_WHAT TO PRODUCE_: Scan the listing below for the word "Tabancası", then copy each line that has it.

_THE DATA_:
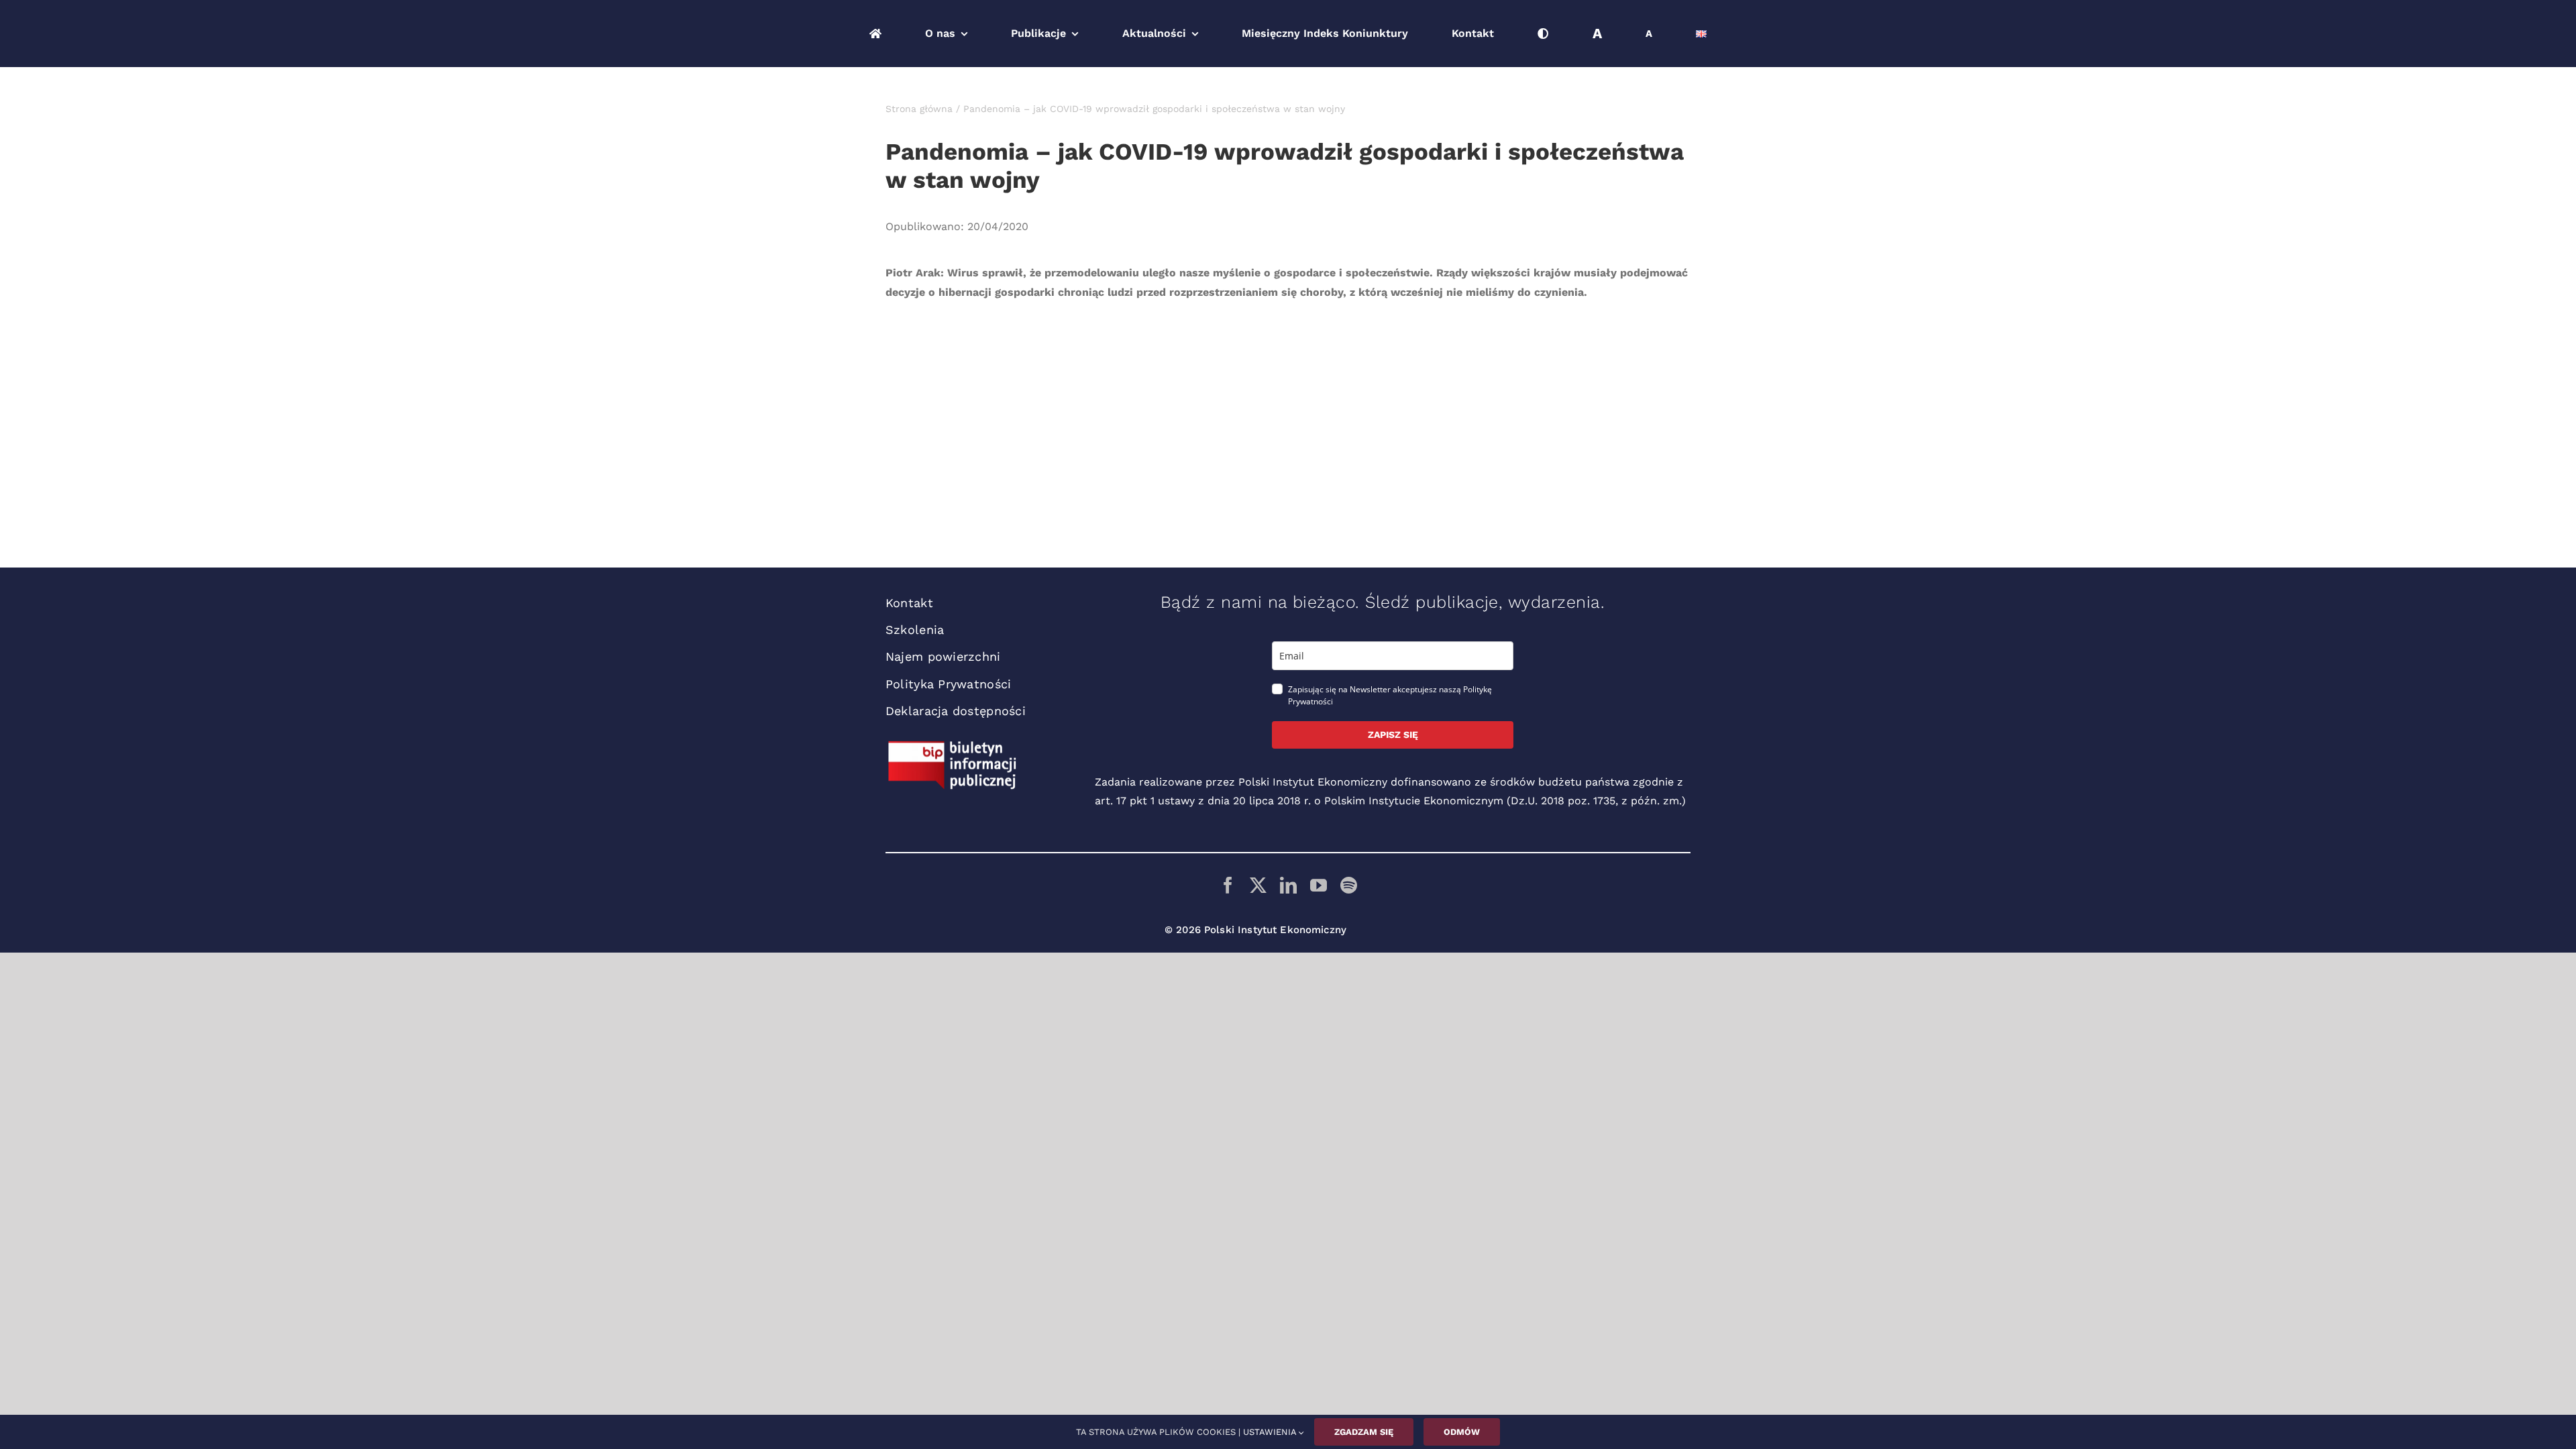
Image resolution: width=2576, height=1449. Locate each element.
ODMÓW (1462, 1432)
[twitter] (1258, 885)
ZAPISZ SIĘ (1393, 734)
--
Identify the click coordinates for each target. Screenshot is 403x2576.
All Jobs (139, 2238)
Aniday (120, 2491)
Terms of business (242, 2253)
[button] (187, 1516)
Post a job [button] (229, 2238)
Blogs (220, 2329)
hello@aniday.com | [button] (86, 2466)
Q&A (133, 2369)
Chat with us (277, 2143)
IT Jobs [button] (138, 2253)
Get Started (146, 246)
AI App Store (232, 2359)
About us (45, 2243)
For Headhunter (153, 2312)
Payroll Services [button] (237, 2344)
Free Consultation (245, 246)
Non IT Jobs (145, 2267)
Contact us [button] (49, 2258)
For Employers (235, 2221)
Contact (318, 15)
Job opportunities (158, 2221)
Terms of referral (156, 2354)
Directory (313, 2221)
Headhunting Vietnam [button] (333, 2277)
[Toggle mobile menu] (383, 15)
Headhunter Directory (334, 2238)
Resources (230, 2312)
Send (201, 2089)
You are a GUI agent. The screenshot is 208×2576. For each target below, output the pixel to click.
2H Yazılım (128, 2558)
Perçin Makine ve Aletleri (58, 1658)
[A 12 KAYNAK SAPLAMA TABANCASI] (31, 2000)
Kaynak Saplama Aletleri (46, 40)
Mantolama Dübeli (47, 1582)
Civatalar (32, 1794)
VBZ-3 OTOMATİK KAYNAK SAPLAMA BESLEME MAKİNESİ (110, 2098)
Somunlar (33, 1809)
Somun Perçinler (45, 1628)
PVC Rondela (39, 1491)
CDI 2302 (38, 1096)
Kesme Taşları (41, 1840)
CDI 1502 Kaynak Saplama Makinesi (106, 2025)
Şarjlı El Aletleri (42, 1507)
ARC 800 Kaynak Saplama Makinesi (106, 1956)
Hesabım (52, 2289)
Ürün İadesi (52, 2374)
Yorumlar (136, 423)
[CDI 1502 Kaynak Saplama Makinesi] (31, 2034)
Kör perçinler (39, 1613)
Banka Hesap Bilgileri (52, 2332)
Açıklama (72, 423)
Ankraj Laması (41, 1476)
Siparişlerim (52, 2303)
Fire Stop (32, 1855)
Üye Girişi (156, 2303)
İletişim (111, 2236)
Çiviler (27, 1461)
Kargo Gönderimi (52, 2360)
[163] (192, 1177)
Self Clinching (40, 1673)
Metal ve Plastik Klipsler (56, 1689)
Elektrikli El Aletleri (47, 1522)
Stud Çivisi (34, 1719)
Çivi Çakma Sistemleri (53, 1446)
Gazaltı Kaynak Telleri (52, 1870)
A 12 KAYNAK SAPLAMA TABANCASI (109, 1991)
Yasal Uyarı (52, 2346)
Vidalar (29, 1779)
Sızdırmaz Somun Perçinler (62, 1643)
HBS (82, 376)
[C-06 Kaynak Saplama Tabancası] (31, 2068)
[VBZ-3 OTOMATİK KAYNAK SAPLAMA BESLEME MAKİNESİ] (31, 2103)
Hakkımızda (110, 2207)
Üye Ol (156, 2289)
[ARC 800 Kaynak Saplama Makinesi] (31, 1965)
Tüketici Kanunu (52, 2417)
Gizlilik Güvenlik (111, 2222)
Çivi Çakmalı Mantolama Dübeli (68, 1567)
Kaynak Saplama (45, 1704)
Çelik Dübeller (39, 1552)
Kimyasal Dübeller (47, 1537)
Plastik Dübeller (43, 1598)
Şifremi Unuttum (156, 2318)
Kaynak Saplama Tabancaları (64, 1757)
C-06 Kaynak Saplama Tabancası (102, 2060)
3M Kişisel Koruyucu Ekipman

_OUTPUT OF THE EXERCISE_:
[C-06 Kaynak Saplama Tabancası] (31, 2068)
C-06 Kaynak Saplama Tabancası (102, 2060)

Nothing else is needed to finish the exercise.